On 19 Feb 2014 20:22, "Eric Niebler" <eniebler_at_[hidden]> wrote:
>
> On 02/19/2014 10:54 AM, Ion Gaztañaga wrote:
> > El 18/02/2014 19:21, Adam Wulkiewicz escribió:
> >> I'll wait for the feedback from the rest of the community. Ion are you
> >> ok with this?
> >
> > A forward move iterator is very useful when inserting values in
> > containers. The forward property is used to know how many elements are
> > in the range. After that, each element is only moved once. I see no
> > problem with this approach.
>
> That's a very good example. Thanks. I need to think about whether that
> use case justifies the danger.
>

That isn't a compromise you need to make. I believe you are trying to
prevent cases of multiple moves where that is invalid. This doesn't and
shouldn't be done by piggybacking on traversal concepts. There are a number
of valid use cases that would be broken:
1. Distance before traversal. I have no concrete use cases of this one.
2. Reverse traversal. I have numerous examples of this in production.
3. Multipass traversal moving subsets of objects with each pass while
correctly avoiding multiple moves of an individual object. I have numerous
examples of this in production. In many cases one can refactor to a less
elegant single pass solution, however where I have state from initial
passes the refactoring would be very significant and make the code worse. I
would have to include additional copies or fork the move iterator.

I think the danger you highlight is real, but I think the problem is
erroneous moves and the solution of adding tracking and assertions for this
is much more comprehensive and direct in addressing the problem.

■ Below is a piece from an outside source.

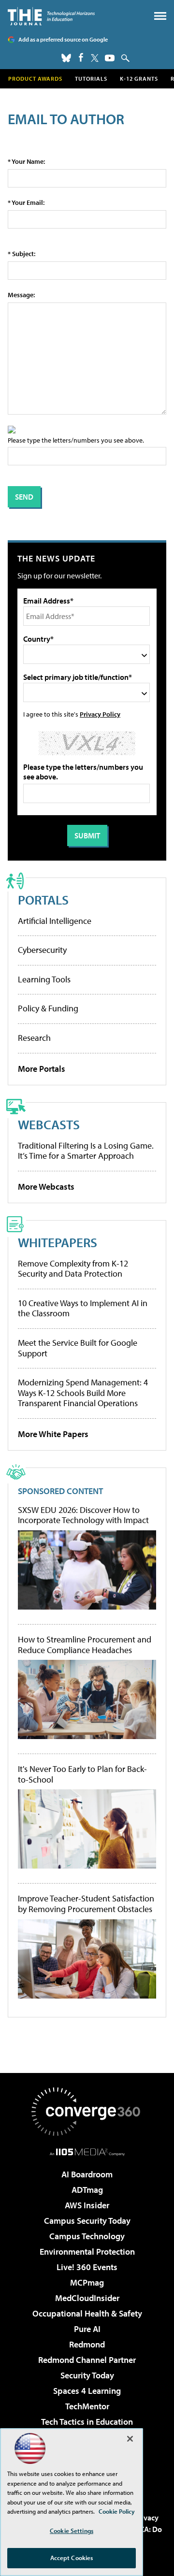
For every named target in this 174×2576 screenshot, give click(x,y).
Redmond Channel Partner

Please don't increase restrictions on the move iterator. I know I can fork
the old code but I cannot believe I will be the only person left with
broken code from this change.

> Eric
>

I am sorry if I have repated myself. For my random access stride, sure it
only suffers an unnecessary performance penalty, but reverse is broken and
so are the other cases outlined above. Just having suboptimal striding was
enough to convince me since my applications are often very performance
oriented.

I hope I haven't annoyed anyone with my posts. I'm certainly trying not to.